▶ _Required action_
Starting with the line that contains "Open the January month selector", give again exactly and only each line through the end of the records; include the last line and exclude pictures.

- - - -

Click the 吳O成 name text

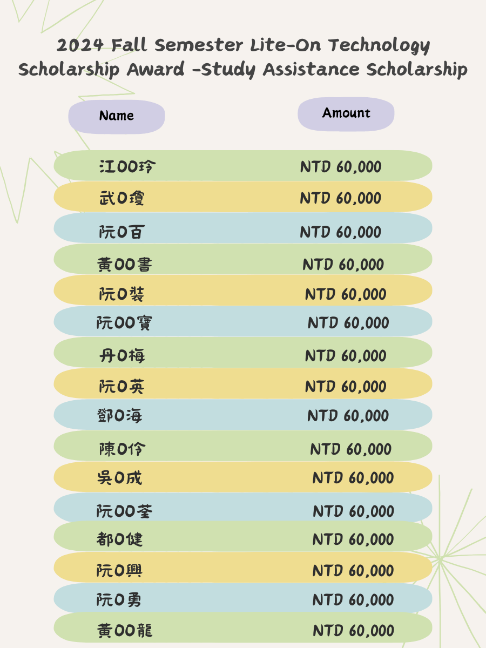point(119,477)
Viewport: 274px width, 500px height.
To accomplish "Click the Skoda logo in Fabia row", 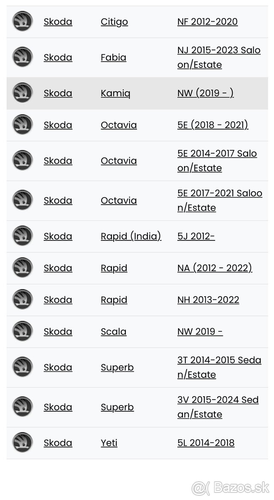I will pyautogui.click(x=22, y=58).
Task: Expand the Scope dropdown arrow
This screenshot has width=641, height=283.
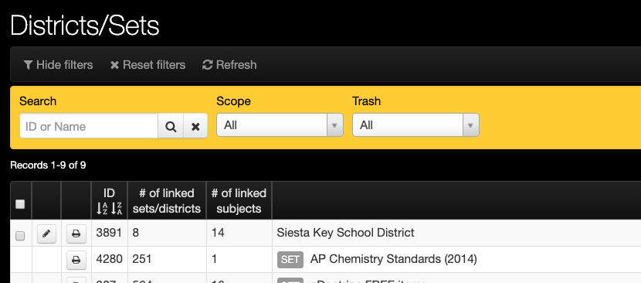Action: [335, 125]

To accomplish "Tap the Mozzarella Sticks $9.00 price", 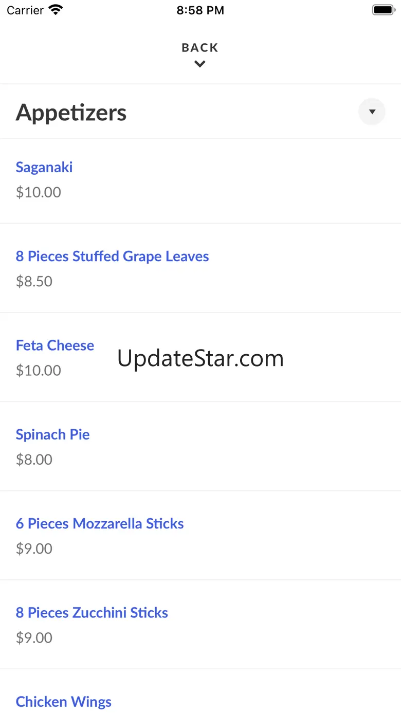I will click(x=34, y=549).
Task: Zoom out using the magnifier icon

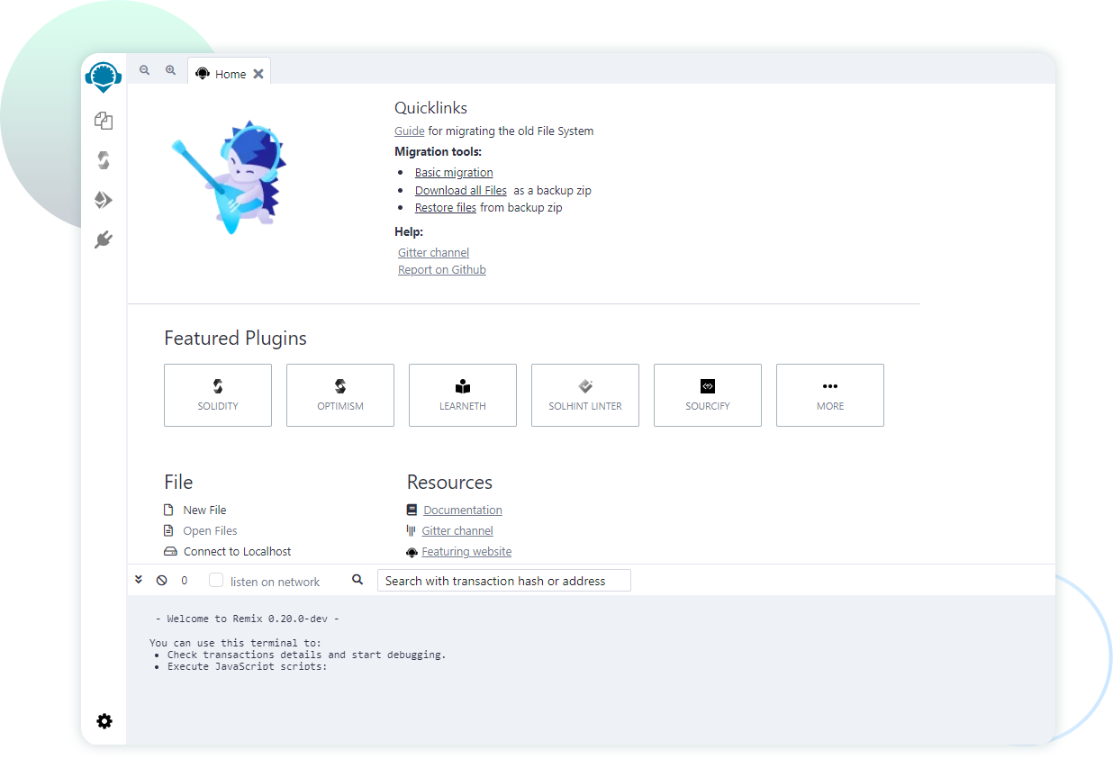Action: 144,69
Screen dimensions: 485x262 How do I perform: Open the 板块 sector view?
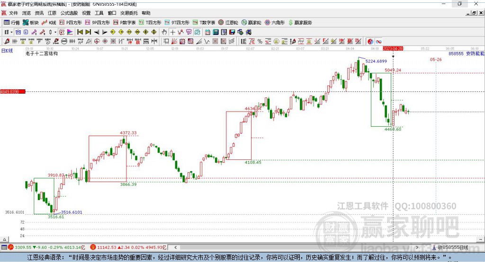pyautogui.click(x=31, y=22)
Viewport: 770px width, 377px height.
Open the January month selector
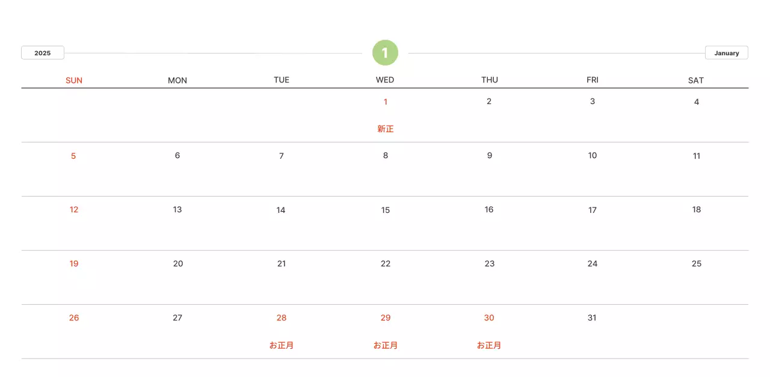[726, 53]
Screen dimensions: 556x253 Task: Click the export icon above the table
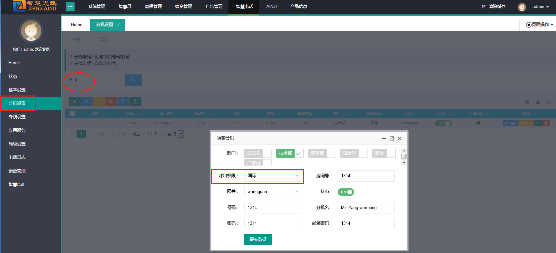point(538,102)
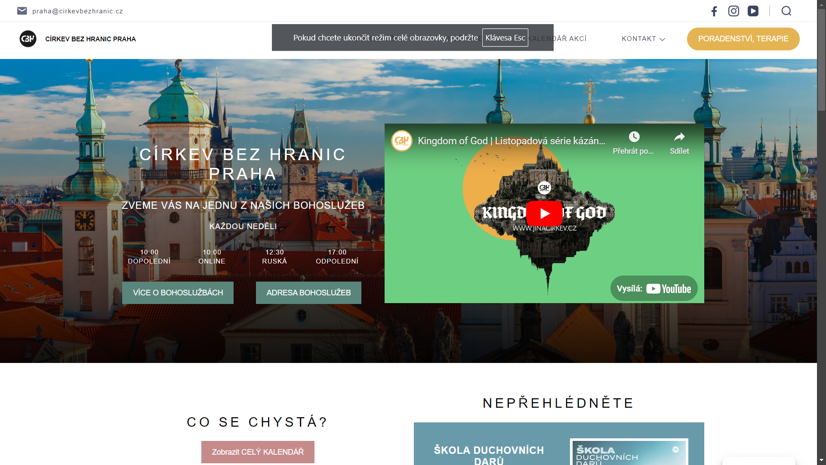Click the CBH round logo in header

[28, 39]
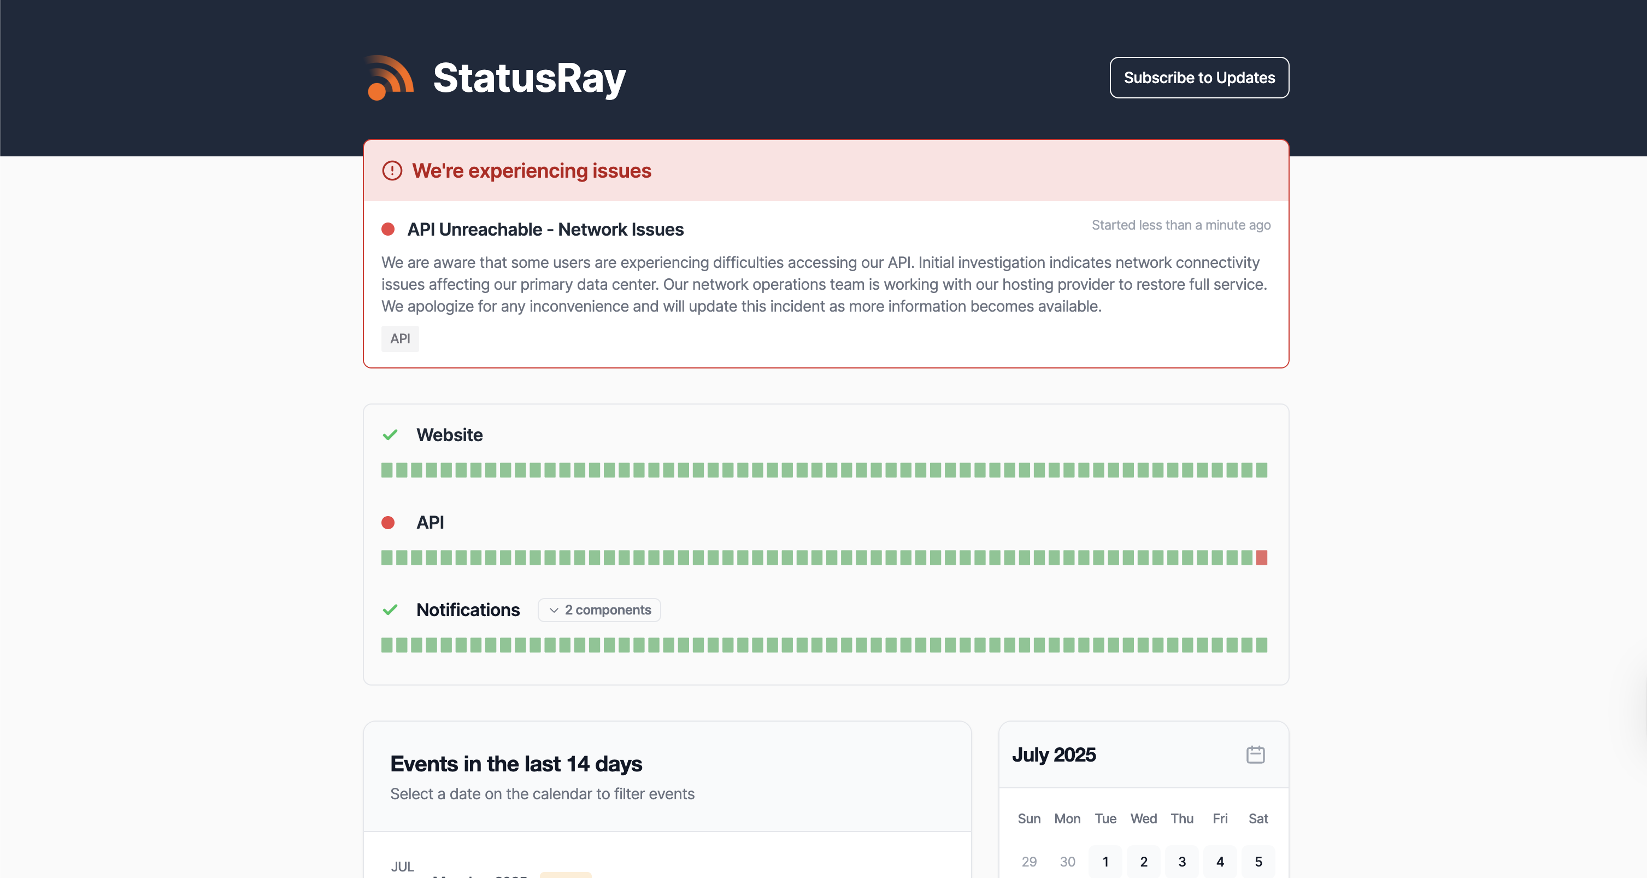
Task: Click the StatusRay title text
Action: 529,77
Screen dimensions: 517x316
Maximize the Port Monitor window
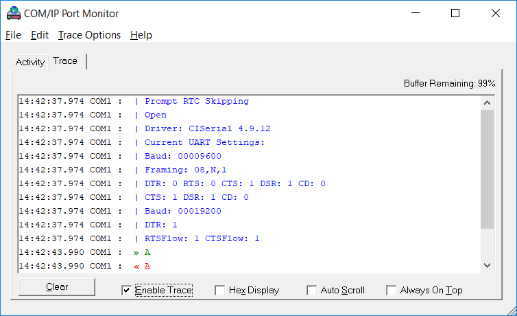[455, 13]
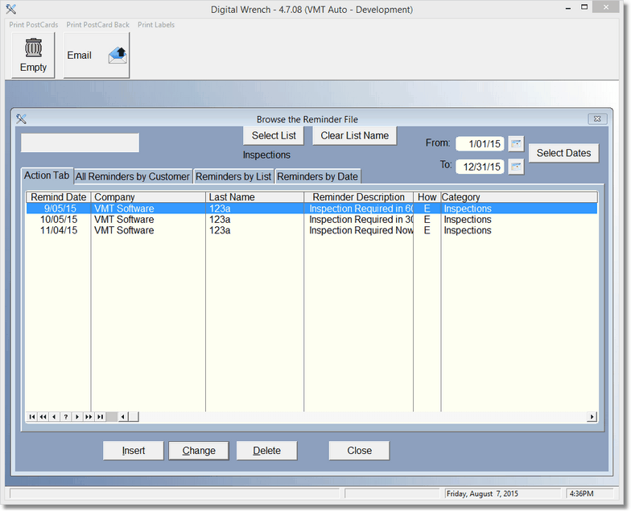
Task: Open the From date calendar picker
Action: pos(516,144)
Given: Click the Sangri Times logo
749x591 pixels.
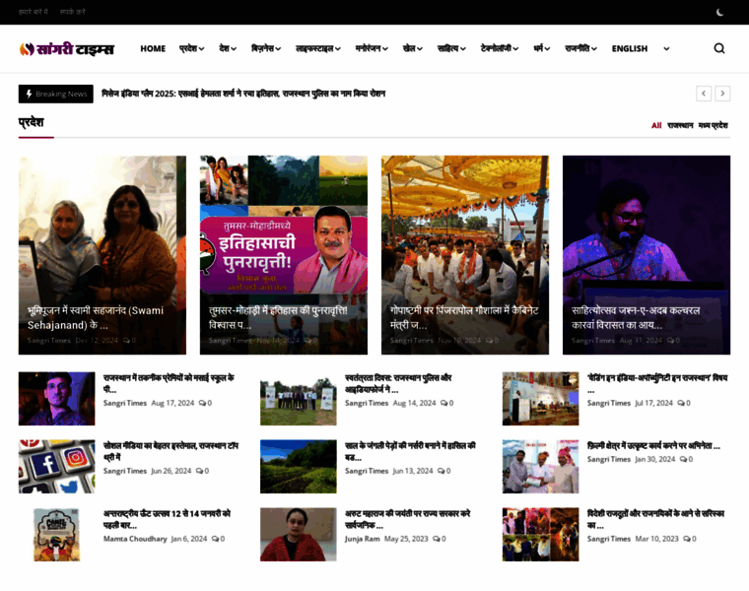Looking at the screenshot, I should click(67, 48).
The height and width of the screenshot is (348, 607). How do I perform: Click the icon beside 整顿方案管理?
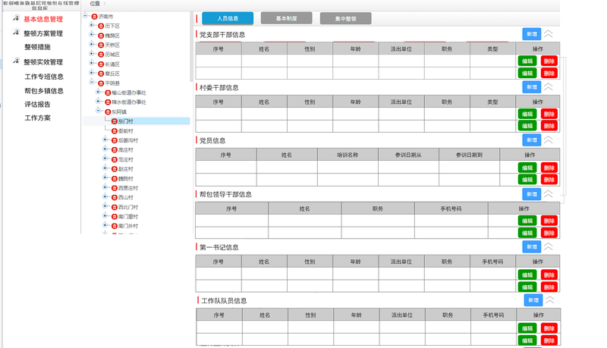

- - - -

▶ _Task response_
Open the January month selector
[726, 53]
Screen dimensions: 556x253 Task: Click the export icon above the table
point(538,102)
Click the CBH round logo in header

[28, 39]
Task: Click the StatusRay title text
Action: 529,77
Screen dimensions: 517x316
Maximize the Port Monitor window
[455, 13]
Task: Open the From date calendar picker
Action: pos(516,144)
Given: Click the Sangri Times logo
749x591 pixels.
Looking at the screenshot, I should click(67, 48).
The height and width of the screenshot is (348, 607). How do I perform: Click the icon beside 整顿方案管理?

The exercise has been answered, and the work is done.